Prominent Bangladeshi guests include: Asaduzzaman Noor, Syed Manzoorul Islam, Imdadul Haq Milan, Kaiser Haq, Selina Hossain, Aly Zaker, Shaheen Akhtar, Nishat Majumdar, Raja Devasish Roy, and Muktasree Chakmaamong, among many others.

== Reception ==
DLF has been praised both locally and internationally for its commitment to cultural exchange, freedom of expression and a balance of international and Bengali cultures. The festival's sponsors have been commended for ensuring DLF is free to attend and well-organized.

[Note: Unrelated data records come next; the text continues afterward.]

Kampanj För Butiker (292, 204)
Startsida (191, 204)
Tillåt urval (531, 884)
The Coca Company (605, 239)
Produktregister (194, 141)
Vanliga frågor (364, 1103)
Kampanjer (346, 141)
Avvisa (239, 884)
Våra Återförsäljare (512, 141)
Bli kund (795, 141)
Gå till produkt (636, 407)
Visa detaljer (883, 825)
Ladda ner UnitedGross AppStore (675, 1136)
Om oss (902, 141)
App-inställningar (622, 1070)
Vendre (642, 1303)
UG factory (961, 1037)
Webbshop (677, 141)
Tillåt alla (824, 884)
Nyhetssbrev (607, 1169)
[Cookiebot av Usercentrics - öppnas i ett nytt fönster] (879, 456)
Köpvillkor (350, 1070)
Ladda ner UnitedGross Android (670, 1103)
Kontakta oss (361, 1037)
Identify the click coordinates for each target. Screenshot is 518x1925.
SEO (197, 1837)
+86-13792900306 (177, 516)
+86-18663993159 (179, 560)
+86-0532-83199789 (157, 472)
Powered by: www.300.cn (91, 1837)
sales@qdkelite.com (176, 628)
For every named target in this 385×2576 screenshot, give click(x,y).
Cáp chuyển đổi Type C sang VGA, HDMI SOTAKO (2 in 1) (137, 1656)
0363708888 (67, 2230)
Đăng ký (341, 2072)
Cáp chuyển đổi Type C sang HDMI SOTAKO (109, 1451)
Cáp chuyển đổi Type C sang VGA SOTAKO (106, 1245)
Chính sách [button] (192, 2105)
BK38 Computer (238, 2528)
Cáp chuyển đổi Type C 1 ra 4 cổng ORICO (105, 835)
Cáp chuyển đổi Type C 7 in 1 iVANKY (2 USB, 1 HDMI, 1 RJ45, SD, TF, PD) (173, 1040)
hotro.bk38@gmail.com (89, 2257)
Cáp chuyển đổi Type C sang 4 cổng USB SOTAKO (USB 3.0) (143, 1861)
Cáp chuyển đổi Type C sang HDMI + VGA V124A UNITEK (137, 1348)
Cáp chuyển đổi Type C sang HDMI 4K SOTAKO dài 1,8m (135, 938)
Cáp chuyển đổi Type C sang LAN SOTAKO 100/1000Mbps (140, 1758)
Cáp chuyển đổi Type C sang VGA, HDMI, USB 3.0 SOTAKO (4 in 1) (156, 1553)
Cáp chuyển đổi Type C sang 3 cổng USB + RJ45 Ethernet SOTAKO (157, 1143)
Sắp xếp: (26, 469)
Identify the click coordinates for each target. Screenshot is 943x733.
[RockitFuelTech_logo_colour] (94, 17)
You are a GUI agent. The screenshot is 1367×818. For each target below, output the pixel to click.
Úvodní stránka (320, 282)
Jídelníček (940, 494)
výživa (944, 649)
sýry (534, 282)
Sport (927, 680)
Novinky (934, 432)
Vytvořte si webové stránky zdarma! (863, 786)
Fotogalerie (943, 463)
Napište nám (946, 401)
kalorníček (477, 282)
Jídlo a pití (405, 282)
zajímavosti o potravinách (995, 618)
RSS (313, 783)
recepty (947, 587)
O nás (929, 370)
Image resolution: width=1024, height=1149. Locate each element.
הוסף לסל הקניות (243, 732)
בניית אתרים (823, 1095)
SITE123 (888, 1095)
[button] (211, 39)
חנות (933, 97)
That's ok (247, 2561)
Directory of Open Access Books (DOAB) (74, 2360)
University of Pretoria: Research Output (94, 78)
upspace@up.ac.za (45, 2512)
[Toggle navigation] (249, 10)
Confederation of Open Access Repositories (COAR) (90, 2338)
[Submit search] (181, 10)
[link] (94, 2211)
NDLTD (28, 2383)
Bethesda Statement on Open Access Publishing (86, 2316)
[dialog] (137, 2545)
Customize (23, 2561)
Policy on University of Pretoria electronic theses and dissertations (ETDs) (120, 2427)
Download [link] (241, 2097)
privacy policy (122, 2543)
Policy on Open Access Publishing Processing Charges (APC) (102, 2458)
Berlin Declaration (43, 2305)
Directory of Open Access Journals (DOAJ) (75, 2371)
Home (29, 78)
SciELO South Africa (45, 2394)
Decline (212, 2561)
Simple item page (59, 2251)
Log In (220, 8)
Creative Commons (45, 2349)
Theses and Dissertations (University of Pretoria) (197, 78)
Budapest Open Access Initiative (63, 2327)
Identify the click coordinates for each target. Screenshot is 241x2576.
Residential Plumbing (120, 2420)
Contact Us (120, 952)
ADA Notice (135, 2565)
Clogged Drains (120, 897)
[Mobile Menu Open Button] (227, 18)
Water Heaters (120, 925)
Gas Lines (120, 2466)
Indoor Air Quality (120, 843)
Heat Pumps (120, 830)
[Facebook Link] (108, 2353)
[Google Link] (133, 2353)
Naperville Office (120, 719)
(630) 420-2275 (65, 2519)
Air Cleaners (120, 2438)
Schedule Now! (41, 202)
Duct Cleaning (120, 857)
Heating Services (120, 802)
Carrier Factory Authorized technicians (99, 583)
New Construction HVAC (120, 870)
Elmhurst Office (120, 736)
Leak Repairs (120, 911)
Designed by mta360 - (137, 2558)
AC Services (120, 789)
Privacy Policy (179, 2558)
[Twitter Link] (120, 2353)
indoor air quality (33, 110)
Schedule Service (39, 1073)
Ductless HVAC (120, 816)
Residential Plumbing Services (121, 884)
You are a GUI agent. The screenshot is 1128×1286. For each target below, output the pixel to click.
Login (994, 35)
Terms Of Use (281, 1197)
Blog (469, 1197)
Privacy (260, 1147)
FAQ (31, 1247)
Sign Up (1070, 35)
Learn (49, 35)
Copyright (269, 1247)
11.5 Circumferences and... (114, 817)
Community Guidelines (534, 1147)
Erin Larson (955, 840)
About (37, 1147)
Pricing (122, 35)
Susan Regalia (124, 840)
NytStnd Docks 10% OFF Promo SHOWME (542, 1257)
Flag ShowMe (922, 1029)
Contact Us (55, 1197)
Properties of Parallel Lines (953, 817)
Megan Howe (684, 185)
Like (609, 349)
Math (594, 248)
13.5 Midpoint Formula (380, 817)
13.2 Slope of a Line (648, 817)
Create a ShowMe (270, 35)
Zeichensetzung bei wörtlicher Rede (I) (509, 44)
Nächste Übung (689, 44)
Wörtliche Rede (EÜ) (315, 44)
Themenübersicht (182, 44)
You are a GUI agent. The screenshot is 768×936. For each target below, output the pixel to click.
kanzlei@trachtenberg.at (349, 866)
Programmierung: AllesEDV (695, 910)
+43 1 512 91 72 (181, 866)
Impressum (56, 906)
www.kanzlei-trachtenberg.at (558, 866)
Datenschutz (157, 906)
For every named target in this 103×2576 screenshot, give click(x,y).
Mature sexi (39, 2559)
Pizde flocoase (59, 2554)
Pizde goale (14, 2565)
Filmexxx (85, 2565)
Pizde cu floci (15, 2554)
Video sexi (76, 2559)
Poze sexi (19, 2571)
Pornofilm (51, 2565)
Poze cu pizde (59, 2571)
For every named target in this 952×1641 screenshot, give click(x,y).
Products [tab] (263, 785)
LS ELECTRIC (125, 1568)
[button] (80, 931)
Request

Some observers have described DLF organizers as Anglophile bourgeois who are the agents of neo-imperial western hegemony in Bangladesh and speculate that they initiated the event to promote themselves as writers in English and groom their own fandom in Dhaka. In response, the organizers point to the significant number of Bengali-language (and other local indigenous Bangladeshi languages) panels, the fact that attendance is free, as well as its celebration of local Bangladeshi literary figures and publishing houses. This view is supported by guests and journalists attending the festival.